Discovering Rubinstein's Aristocratic Touch in Brahms
Sunday, July 15, 2012
The Polish pianist Arthur Rubinstein recently placed fourth in a ranking of the "10 greatest pianists of all time” by the Australian magazine Limelight — behind Serge Rachmaninoff, Vladimir Horowitz and Sviatoslav Richter. Too low, you say? Rubinstein may not have been blessed with the sheer virtuosity or crowd-pleasing recital instincts of the higher-ranked pianists, but he also had a long, cosmopolitan career and a massive recorded legacy.
Thirty years after Rubinstein's death, Sony Masterworks has assembled a nine-CD box of his Brahms recordings for RCA Victor, spanning the years 1954 to 1972. The set includes solo pieces, the two concertos and a generous helping of chamber music by the composer whom Rubinstein once called his favorite.
Rubinstein is often described as an "aristocratic" pianist, referring to his golden tone and poetic sensibility, a description that seemed to connect with the burly qualities in Brahms’s piano music. The set leads off with the 1954 recording of the Piano Concerto No. 1 with Fritz Reiner and the Chicago Symphony. This originally appeared in mono, but an experimental stereo version surfaced in the late 1970s, giving us a fuller, more three-dimensional sonic experience. A 1958 performance of the Second Concerto with an RCA pick-up orchestra is also included here.
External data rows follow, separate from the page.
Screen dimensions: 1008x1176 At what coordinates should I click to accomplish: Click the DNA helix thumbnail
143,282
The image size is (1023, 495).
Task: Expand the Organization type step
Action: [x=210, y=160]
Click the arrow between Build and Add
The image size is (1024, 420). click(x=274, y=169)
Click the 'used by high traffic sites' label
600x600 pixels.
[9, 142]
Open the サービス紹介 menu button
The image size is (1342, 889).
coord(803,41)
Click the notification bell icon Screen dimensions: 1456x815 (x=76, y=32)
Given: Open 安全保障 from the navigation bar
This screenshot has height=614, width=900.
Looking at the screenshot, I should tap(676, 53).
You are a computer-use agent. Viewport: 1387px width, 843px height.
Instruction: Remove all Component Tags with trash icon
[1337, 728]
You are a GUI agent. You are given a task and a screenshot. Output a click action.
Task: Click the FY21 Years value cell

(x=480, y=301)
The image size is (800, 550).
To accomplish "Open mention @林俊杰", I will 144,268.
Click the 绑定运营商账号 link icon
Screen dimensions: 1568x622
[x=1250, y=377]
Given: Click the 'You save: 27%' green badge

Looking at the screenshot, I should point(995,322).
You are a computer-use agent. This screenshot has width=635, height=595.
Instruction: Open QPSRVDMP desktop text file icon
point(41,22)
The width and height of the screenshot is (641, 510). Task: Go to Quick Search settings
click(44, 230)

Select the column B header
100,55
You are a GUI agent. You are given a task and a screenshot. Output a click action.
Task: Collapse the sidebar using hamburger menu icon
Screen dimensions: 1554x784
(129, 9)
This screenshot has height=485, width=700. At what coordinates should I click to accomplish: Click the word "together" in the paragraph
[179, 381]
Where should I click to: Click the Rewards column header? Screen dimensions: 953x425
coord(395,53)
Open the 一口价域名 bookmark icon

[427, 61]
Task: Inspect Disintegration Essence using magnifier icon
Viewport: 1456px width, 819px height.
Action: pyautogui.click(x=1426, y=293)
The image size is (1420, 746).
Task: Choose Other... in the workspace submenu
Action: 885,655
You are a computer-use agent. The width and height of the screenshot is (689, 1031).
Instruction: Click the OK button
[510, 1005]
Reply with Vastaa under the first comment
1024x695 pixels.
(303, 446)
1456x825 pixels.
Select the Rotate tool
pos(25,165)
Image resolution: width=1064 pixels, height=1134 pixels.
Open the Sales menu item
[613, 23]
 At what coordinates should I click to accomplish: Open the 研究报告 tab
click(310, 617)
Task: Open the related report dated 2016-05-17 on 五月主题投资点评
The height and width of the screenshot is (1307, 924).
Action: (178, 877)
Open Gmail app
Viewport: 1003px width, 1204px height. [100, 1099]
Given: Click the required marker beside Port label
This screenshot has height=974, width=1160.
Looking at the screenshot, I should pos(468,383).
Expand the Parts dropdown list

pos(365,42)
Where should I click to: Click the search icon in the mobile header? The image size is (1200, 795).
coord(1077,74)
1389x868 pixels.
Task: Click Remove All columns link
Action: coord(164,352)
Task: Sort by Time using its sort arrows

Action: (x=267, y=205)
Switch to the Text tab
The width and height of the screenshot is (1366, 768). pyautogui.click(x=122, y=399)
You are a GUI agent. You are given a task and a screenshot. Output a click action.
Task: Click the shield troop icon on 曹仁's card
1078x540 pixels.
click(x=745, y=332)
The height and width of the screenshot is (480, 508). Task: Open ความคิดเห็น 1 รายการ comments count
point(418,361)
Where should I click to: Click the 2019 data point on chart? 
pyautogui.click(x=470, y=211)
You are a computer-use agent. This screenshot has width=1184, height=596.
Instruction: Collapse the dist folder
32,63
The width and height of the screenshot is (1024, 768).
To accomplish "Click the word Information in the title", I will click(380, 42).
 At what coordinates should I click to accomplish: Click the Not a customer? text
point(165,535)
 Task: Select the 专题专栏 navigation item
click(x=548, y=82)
By the time many of these recordings were made, Rubinstein was becoming an elder statesman (he famously performed well into his 80s) and his interpretations had become simpler and more direct. This is all to the good in a 1970 recording of the Ballades and Intermezzos, where the dramatic music makes its own points. Of the chamber pieces, the set showcases Rubinstein’s longtime partnerships with cellist Gregor Piatigorsky (the cello sonatas), Henryk Szeryng (the violin sonatas) and the Guarneri Quartet (the piano quartets).
As with a recent set of Charles Munch's recordings, this collection lacks program notes and even a simple biography. Nonetheless, the set will cost you less than $25, and it's far more manageable than the 94-CD collection of his complete works released in 1999.